Needed more Waldorf cookbooks — not textbooks

What working Team Human teachers want is recipe books for each block, in each grade.

After 100 years, this effort is perhaps only 50% complete, a huge accomplishment.

Many of these are by Roy Wilkinson and are visible here http://www.waldorfbooks.com/curriculum-guides/roy-wilkinson-curriculum-guides

More of these can be written. I encourage this. A website of teacher-created Classic Waldorf materials is also a good idea. Check with Tim Allen at Summerfield School if you want to take over his early effort on this.

By “recipe book” I mean an overview and bibliography of what to teach, advice on approach, tips and tricks; along with, serendipitous things which worked and delighted children.

Here’s what we do NOT want: A 12 volume teacher “encyclopedia” set. Volume One is a lesson plan for every day of the school year of Grade One. Volume Two is a lesson plan for every day of the school year of Grade Two. Etc. For these same reasons, a Waldorf Curriculum Encyclopedia for teachers would not be of much use.

In public school, if you ever had to Teach Open Court or similar curriculum, you know how deadening this can be to your creativity and inspiration as a teacher.

On the other hand, if you only show up in your classroom to receive a pay check and health benefits, maybe Open Court lessons for each day of the school year is your cup of tea. I’ve seen happy classrooms both ways (demographics and level of parent education are big factors). Open Court can work — until teachers get bored with wearing a straight jacket in the classroom.

In my experience, what’s worth knowing for teachers and school admins about curriculum is the same. What’s valuable is not technical knowledge, book-learning chopped up into twelve volumes.

More valuable for teachers is a sense for age-appropriateness each new day, what is and is not age-appropriate by age and/or grade. We learn this from parenting and from classroom experience We all can learn more.

For my first five years of substituting, I wrote down my lesson plan the day before, taught to the class, then journaled again, what actually happened, so I could compare the two. When a teacher does this, what works and what doesn’t jumps out at you. This is how I reality-tested my age-appropriate knowledge.

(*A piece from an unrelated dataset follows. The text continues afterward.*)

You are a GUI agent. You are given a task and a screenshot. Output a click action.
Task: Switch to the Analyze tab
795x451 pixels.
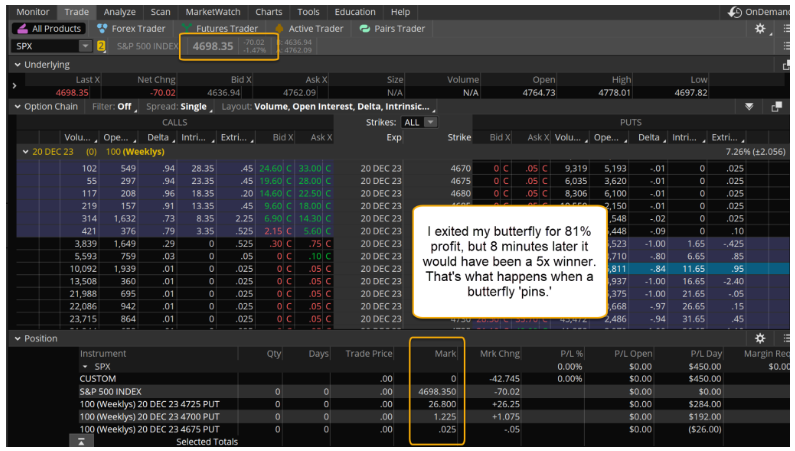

WHAT ~ Waldorf Recipe books, organized by main lesson block subjects.

Can be online for free, by subscription, by eBook, by paper, whatever is profitable to sell for the sponsoring org.

The Roy Wilkinson booklets for teachers are the still-useful old-school examples of Waldorf Recipe books for writing lesson plans. I envision more of this, with images.

Waldorf Kindergarten already have their own “recipe books” in the Winter, Spring, Summer, Fall booklets and similar publications.

To make more Waldorf teaching “recipe books:”

What I wanted and liked as a teacher was recipe books, ideally by block subject.

HOW ~ crowdsource, edit and publish lesson plans on block topics. Material can appear first online for peer review. Eventually publish and sell them to support your efforts. Many good lesson plans already scattered online.

WHY ~ To make teachers’ lives easier. Inspire creativity and sharing. To spread use of Waldorf-methods more widely.

WHO ~ Anyone can contribute lessons to a central editor.

WHEN ~ A Recipe Books project can start anytime. It could proceed for decades under various hands. Eventually you end up with a volunteer Board to review submissions for inclusion in the next edition of Recipe book X. Probably Asia would have their own distinct set of booklets, perhaps other cultures.

COST ~ Zero. This is an ideal project to be 100% volunteer. Nothing has to be perfect; lessons simply have to inspire clear, creative thinking in the minds of working teaches and homeshoolers. It’s also prime for inviting Patreon crowdfunding.

WHERE ~ Can can be done in homes.

Hidden Agendas ~ Ideally materials are also accessible to homeshoolers and Charter Waldorf teachers.